Dataset records |

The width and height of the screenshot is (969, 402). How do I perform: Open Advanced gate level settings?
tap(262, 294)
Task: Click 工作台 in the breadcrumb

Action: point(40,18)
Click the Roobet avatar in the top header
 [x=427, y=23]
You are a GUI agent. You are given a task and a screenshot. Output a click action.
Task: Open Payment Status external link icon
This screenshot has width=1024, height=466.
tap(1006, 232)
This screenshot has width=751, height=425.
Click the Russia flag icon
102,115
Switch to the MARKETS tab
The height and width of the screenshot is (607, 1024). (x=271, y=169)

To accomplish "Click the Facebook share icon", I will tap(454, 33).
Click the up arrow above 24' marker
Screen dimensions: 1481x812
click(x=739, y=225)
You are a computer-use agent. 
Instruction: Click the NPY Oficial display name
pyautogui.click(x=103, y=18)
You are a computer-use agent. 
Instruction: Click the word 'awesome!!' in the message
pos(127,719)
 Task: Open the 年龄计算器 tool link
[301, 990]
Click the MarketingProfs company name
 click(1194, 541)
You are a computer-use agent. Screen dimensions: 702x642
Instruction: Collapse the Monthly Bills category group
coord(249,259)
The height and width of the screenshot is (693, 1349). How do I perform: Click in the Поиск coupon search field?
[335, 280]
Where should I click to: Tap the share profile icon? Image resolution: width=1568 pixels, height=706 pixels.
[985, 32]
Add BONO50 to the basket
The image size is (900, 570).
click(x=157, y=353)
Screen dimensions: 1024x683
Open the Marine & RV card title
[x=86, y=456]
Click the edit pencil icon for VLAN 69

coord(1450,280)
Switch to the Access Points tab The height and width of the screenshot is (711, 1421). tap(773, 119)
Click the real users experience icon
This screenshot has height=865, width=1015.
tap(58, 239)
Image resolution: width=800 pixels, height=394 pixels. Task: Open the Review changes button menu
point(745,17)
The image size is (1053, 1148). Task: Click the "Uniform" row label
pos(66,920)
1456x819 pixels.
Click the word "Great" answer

Task prompt |
Copy the whole listing out exactly, so that every line matches what is above.

Output for this task |
The width and height of the screenshot is (969, 402). How do I perform: Open Advanced gate level settings?
tap(262, 294)
Task: Click 工作台 in the breadcrumb

Action: point(40,18)
Click the Roobet avatar in the top header
 [x=427, y=23]
You are a GUI agent. You are given a task and a screenshot. Output a click action.
Task: Open Payment Status external link icon
This screenshot has width=1024, height=466.
tap(1006, 232)
This screenshot has width=751, height=425.
Click the Russia flag icon
102,115
Switch to the MARKETS tab
The height and width of the screenshot is (607, 1024). (x=271, y=169)

To accomplish "Click the Facebook share icon", I will tap(454, 33).
Click the up arrow above 24' marker
Screen dimensions: 1481x812
click(x=739, y=225)
You are a computer-use agent. 
Instruction: Click the NPY Oficial display name
pyautogui.click(x=103, y=18)
You are a computer-use agent. 
Instruction: Click the word 'awesome!!' in the message
pos(127,719)
 Task: Open the 年龄计算器 tool link
[301, 990]
Click the MarketingProfs company name
 click(1194, 541)
You are a computer-use agent. Screen dimensions: 702x642
Instruction: Collapse the Monthly Bills category group
coord(249,259)
The height and width of the screenshot is (693, 1349). How do I perform: Click in the Поиск coupon search field?
[335, 280]
Where should I click to: Tap the share profile icon? Image resolution: width=1568 pixels, height=706 pixels.
[985, 32]
Add BONO50 to the basket
The image size is (900, 570).
click(x=157, y=353)
Screen dimensions: 1024x683
Open the Marine & RV card title
[x=86, y=456]
Click the edit pencil icon for VLAN 69

coord(1450,280)
Switch to the Access Points tab The height and width of the screenshot is (711, 1421). tap(773, 119)
Click the real users experience icon
This screenshot has height=865, width=1015.
tap(58, 239)
Image resolution: width=800 pixels, height=394 pixels. Task: Open the Review changes button menu
point(745,17)
The image size is (1053, 1148). Task: Click the "Uniform" row label
pos(66,920)
1456x819 pixels.
Click the word "Great" answer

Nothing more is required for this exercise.